§ Records for the exercise:

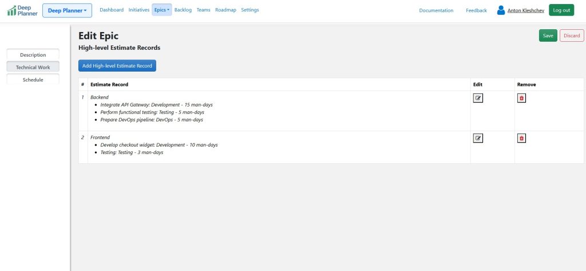The width and height of the screenshot is (586, 271).
Task: Open the Deep Planner project dropdown
Action: click(67, 10)
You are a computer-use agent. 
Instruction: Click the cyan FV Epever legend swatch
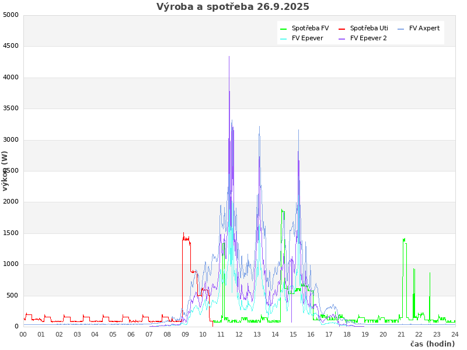click(x=284, y=39)
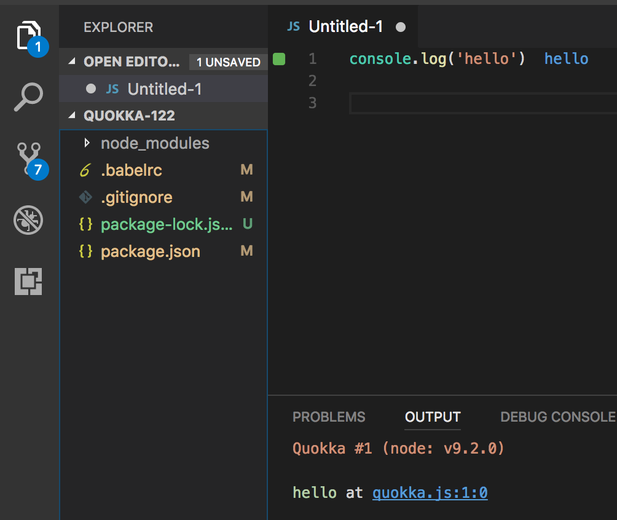
Task: Switch to the PROBLEMS tab
Action: pyautogui.click(x=329, y=417)
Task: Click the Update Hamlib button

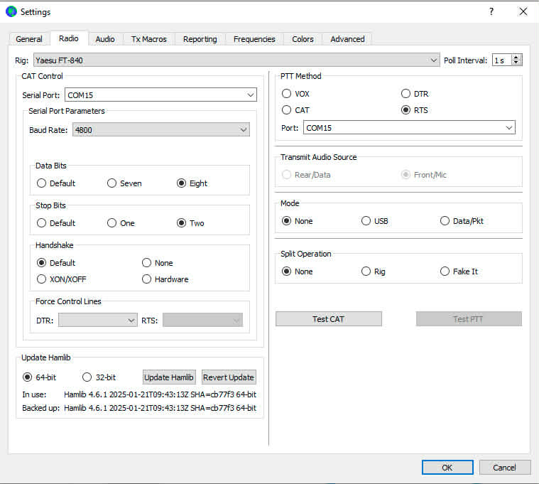Action: coord(169,377)
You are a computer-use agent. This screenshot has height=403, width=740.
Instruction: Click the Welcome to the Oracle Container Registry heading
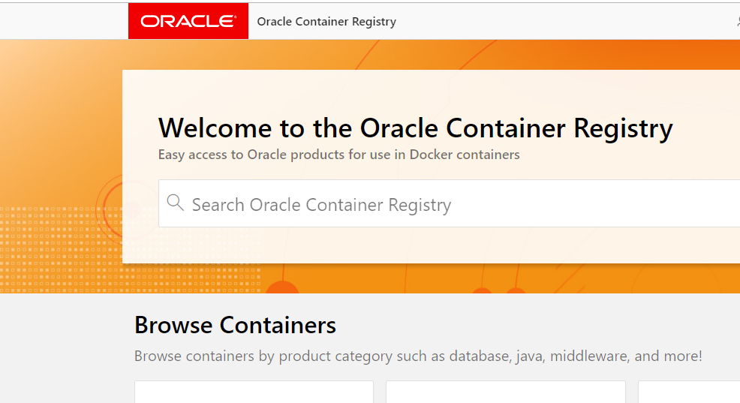(x=415, y=128)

§ Task item:
Please write out the lines above, beginning at the line with "Task: Click the Update Hamlib button" and ending at the last line of the records, exactly as they appear and without pictures.

§ Response box:
Task: Click the Update Hamlib button

Action: coord(169,377)
You are a computer-use agent. This screenshot has height=403, width=740.
Instruction: Click the Welcome to the Oracle Container Registry heading
(x=415, y=128)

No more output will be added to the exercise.